Thinking about this slim demographic of pop music makes me think about how wide it used to be. For example, in the 1960s, Berry Gordy wanted to make his R&B acts on his Motown label to be appealing for blacks and whites, males and females. He did just that, but he didn't water everything down for the lowest common denominator. So many Motown artists continue to strike a chord with a wide range of ages, race and gender. These days, being so broad with music would seem crazy for the major record companies, but whenever I hear a Supremes song, Jackson 5 song or a Four Tops song, I think of music that means something deep and is for almost anyone. The same can be said for other artists like the Beatles, Brian Wilson and Burt Bacharach.

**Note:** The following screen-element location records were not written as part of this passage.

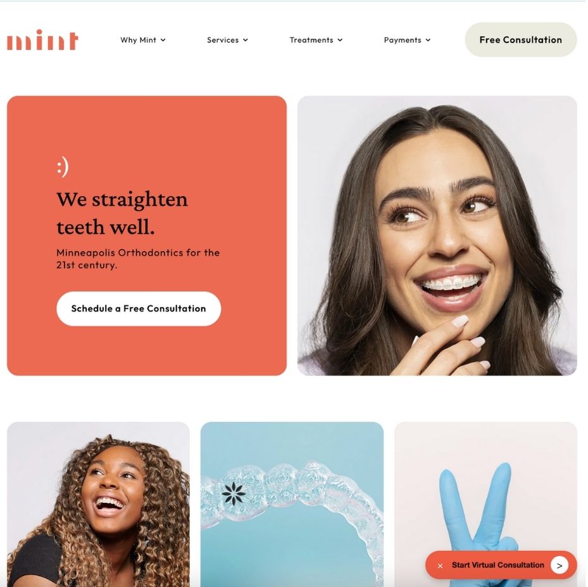
Task: Expand the Treatments dropdown arrow
Action: pos(340,40)
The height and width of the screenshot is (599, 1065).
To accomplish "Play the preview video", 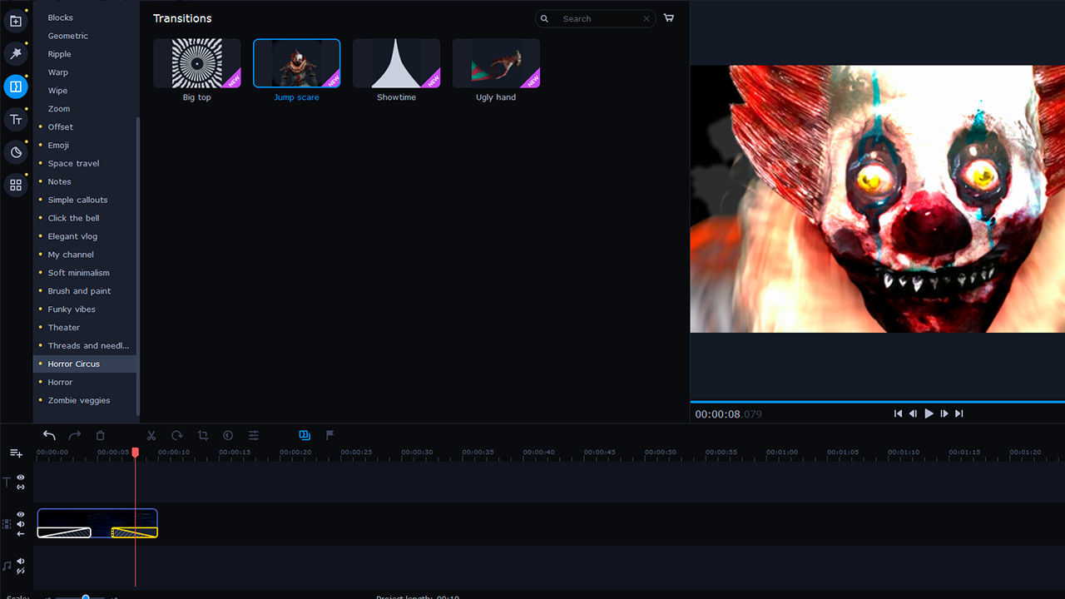I will click(929, 413).
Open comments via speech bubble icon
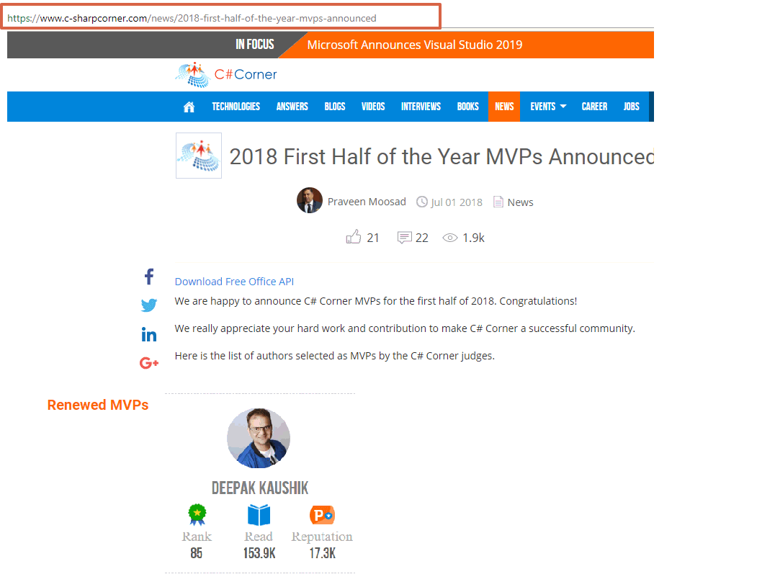This screenshot has width=775, height=587. (x=405, y=238)
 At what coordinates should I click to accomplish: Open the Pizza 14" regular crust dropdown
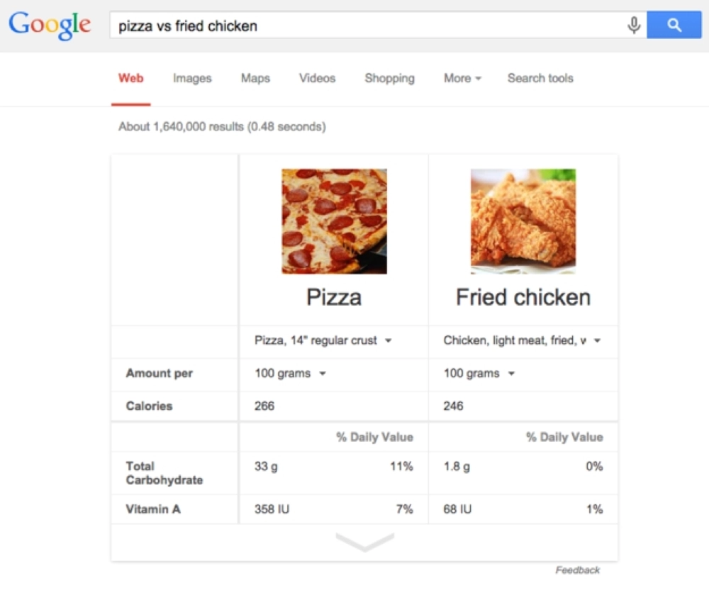coord(323,341)
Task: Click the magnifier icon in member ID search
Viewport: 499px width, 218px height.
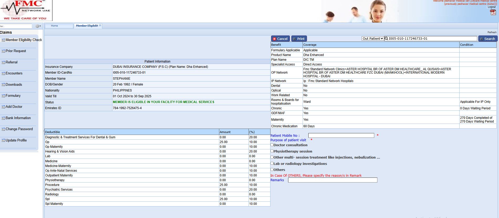Action: (x=386, y=39)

I think about all the people I've come to know and really gravitated towards because of music. These people may have not shared the same feelings I've had with the music I like, but there is a mutual respect going on here. Sure, there's some music that only girls can really dig into and there's some music that only guys can get into. Regardless of gender, if I feel very open when someone really understands how powerful music can be in his/her life. The broader the spectrum, the better.

2 comments:

Sarah E. said...

Stuart and I definitely break the mold on this one.

His "girlfriend music": Bad Religion (I actually dragged him to a BR concert once in Houston and then got him to admit the band was "pretty good.")

My "boyfriend music": Indigo Girls (He forced me to listen and I eventually decided I actually like two of their songs, "Closer to Fine" and "Kid Fears.")

So whaddaya think of that? ;-)

Truthfully, over time, I think our tastes came to overlap more and more. Although I still love punk rock and he mostly doesn't like it, and he still likes artists like Tori Amos and I don't.

Will said...

Not to nitpick but the name was Berry Gordy, also on a related note Rockwell of "Somebody's Watching Me" fame, is Berry's son. Ok, that said David Gray put out a decent couple of albums that rocked in the mid-late 90's before all of his stuff started to sound alike.

I like girls who like it rough, music wise and otherwise.